Mieszkańcy bloków przy ulicy Sulika w Dąbrowie Białostockiej zwrócili się do nas z prośbą o interwencję w sprawie zamkniętego placu zabaw znajdującego się na osiedlu.
„Dlaczego plac zabaw należący prawdopodobnie do Spółdzielni Mieszkaniowej w Dąbrowie Białostockiej jest zamknięty w słoneczne, ciepłe, niedzielne popołudnie? Miejsce to jest ogrodzone i jakież było moje zdziwienie, a dziecka rozczarowanie, gdy po naciśnięciu klamki okazało się, że plac jest zamknięty na przysłowiowe cztery spusty. Czym kieruje się właściciel tego miejsca? Nie ma żadnej informacji o uszkodzonej huśtawce czy zjeżdżalni, co tłumaczyłoby niedostępność, nie ma również informacji, że plac jest czynny w takich to, a takich godzinach, ewentualnie może tylko w jakichś wybranych miesiącach. Gdy zbliżałam się do tego miejsca, zastanowiło mnie dlaczego nie ma tam dzieci, dlaczego jest pusty, mimo że mamy piękną pogodę. Po chwili wiedziałam już dlaczego” - pisze w mailu do redakcji nasza Czytelniczka.
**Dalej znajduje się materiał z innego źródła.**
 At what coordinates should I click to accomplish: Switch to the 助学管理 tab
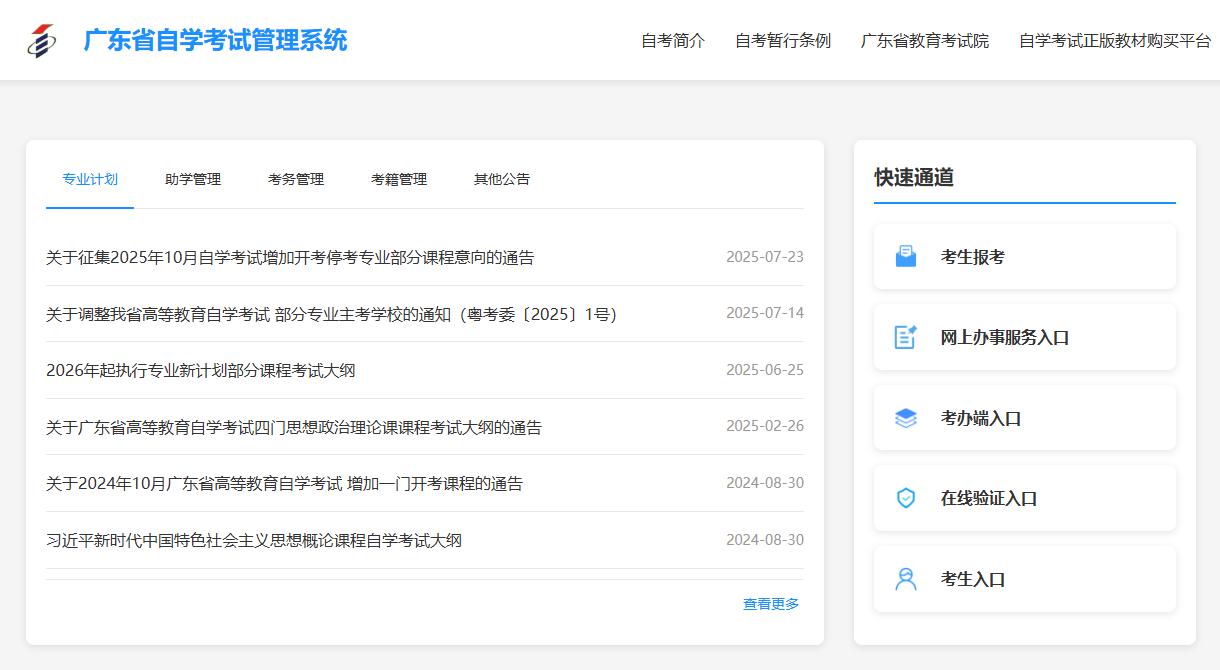(x=193, y=180)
Zwróciliśmy się z prośbą o wyjaśnienie sytuacji do Wiktora Góralskiego, prezesa Spółdzielni Mieszkaniowej w Dąbrowie Białostockiej.
- Plac zabaw jest jeszcze nieczynny, ponieważ nasi pracownicy muszą przeprowadzić tam konserwację urządzeń po zimie, aby dzieci mogły bezpiecznie korzystać z tego miejsca. Do tej pory z przyczyn pogodowych było to niemożliwe. Prace trwają i już od przyszłego poniedziałku plac zabaw będzie otwarty - poinformował Wiktor Góralski.